While not everyone is supportive of the idea, open access within peer-reviewed scholarly research would go a long way to correcting many of these problems. Starting in January of 2017, the Bill & Melinda Gates Foundation will require all of its research to be published in an open access manner. Susannah Locke on Vox cited a chart from a 2012 UNESCO report that showed where scholarly publications in clinical medicine and biomedicine have typically been less available for open access than other scientific fields. Access to psychology research began a downward trend in 2003 and was no better than the average for all fields by 2006.

There is a growing movement to widen Open Access (OA) to peer-reviewed scholarly research. The Budapest Open Access statement said by ‘open access’ they meant “its free availability on the internet, permitting any user to read, download, copy, distribute, print, search, or link to the full texts of these articles.” Francis Collins, in an embedded video on the Wikipedia page for “Open Access” noted the NIH’s support for open access. Effective on May 8, 2013, President Obama signed an Executive Order to make government-held data more accessible to the public.
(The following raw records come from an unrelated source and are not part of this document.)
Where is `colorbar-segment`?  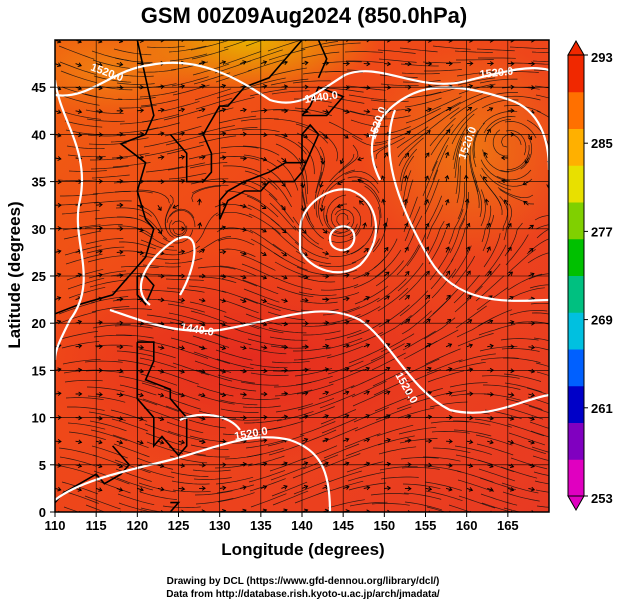 colorbar-segment is located at coordinates (576, 257).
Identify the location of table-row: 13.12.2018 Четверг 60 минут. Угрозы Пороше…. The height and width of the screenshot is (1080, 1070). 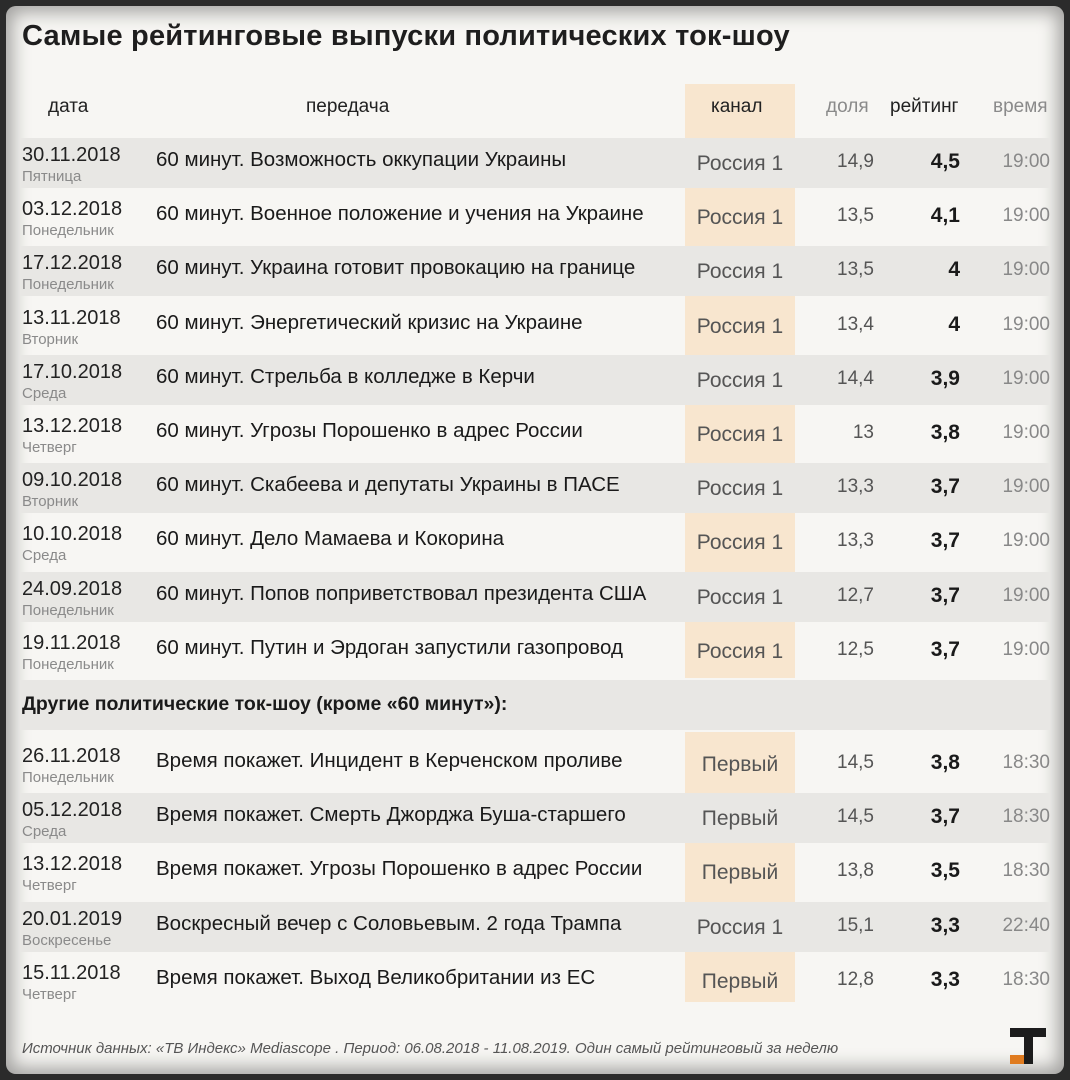
(535, 434).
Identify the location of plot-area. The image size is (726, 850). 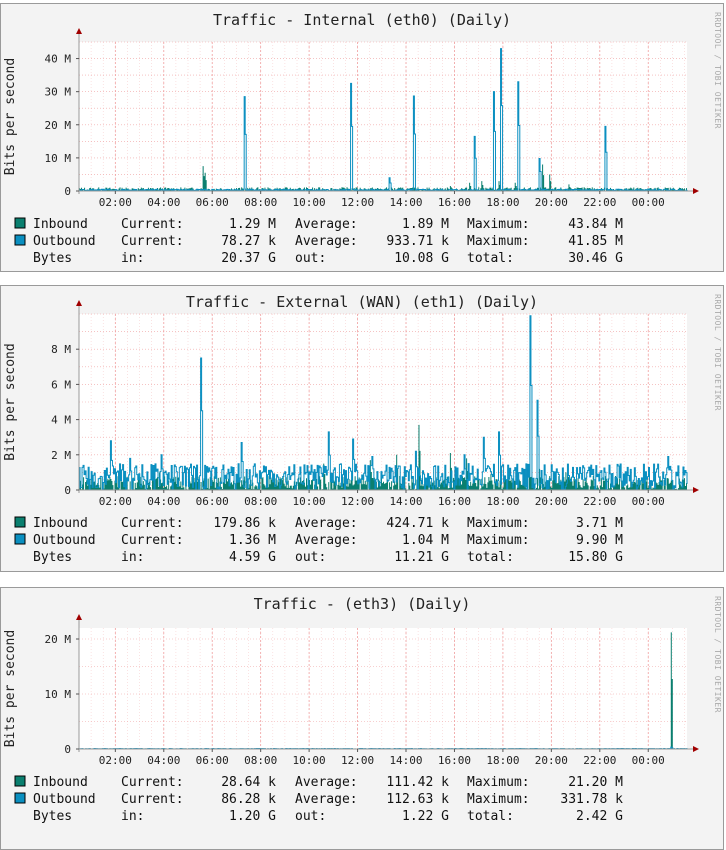
(383, 116).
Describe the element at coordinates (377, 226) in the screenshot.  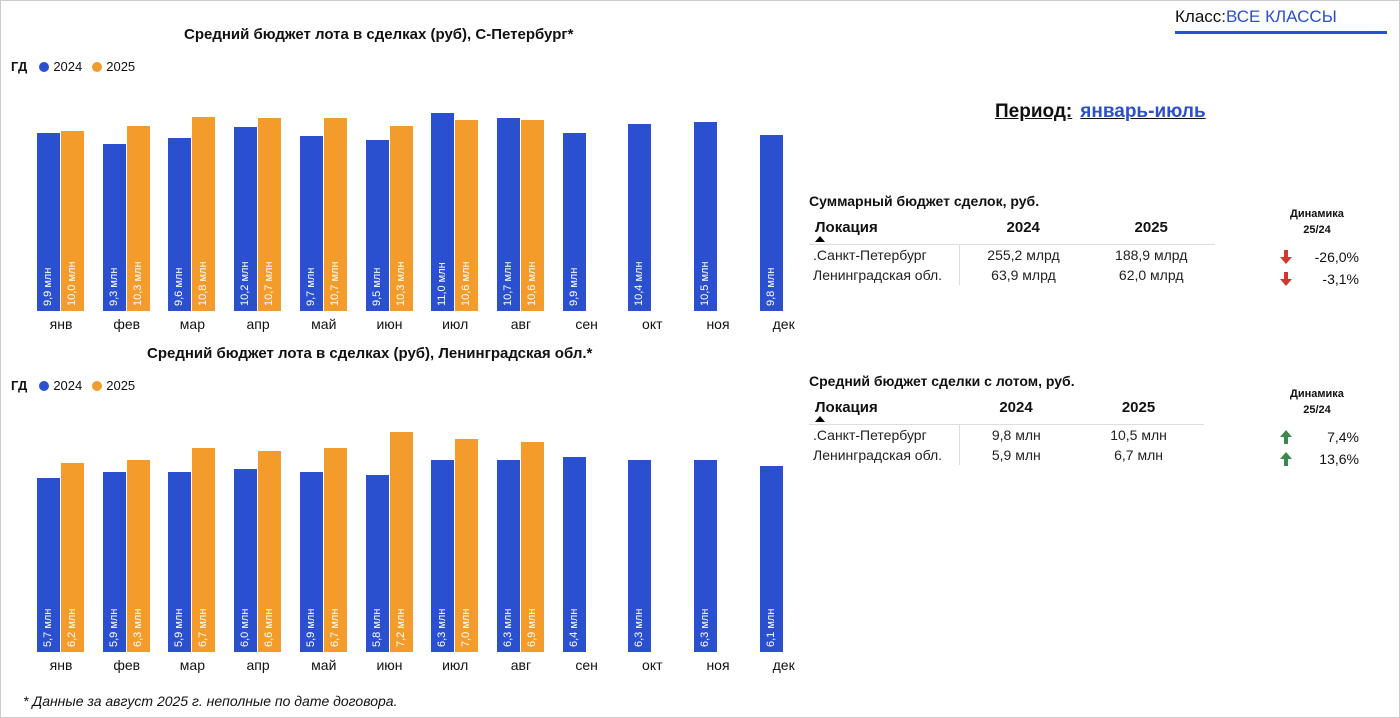
I see `bar-2024-июн` at that location.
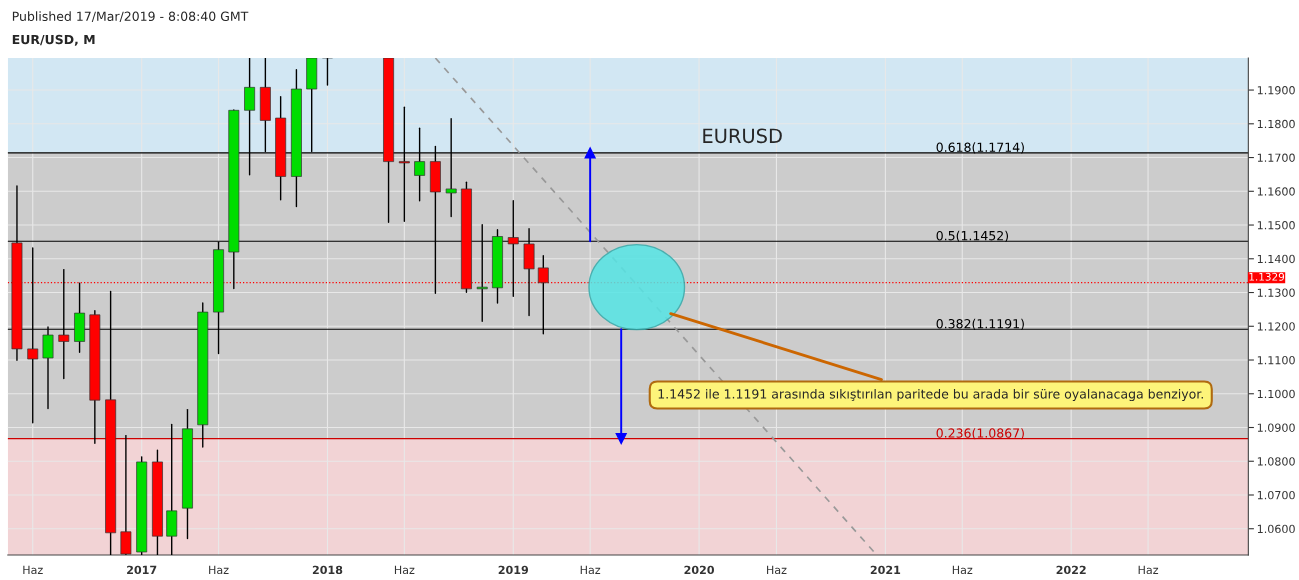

Many of the concerns with academic research discussed here could be quickly and effectively dealt with through open access. The discussion of the “First Blood Test Able to Diagnose Depression in Adults,” looked at in “The Reproduciblity Problem,” is an example of the benefit and power it brings to the scientific process.  There is a better future for academic research through open access. It may even knock publication bias out of the academic journals.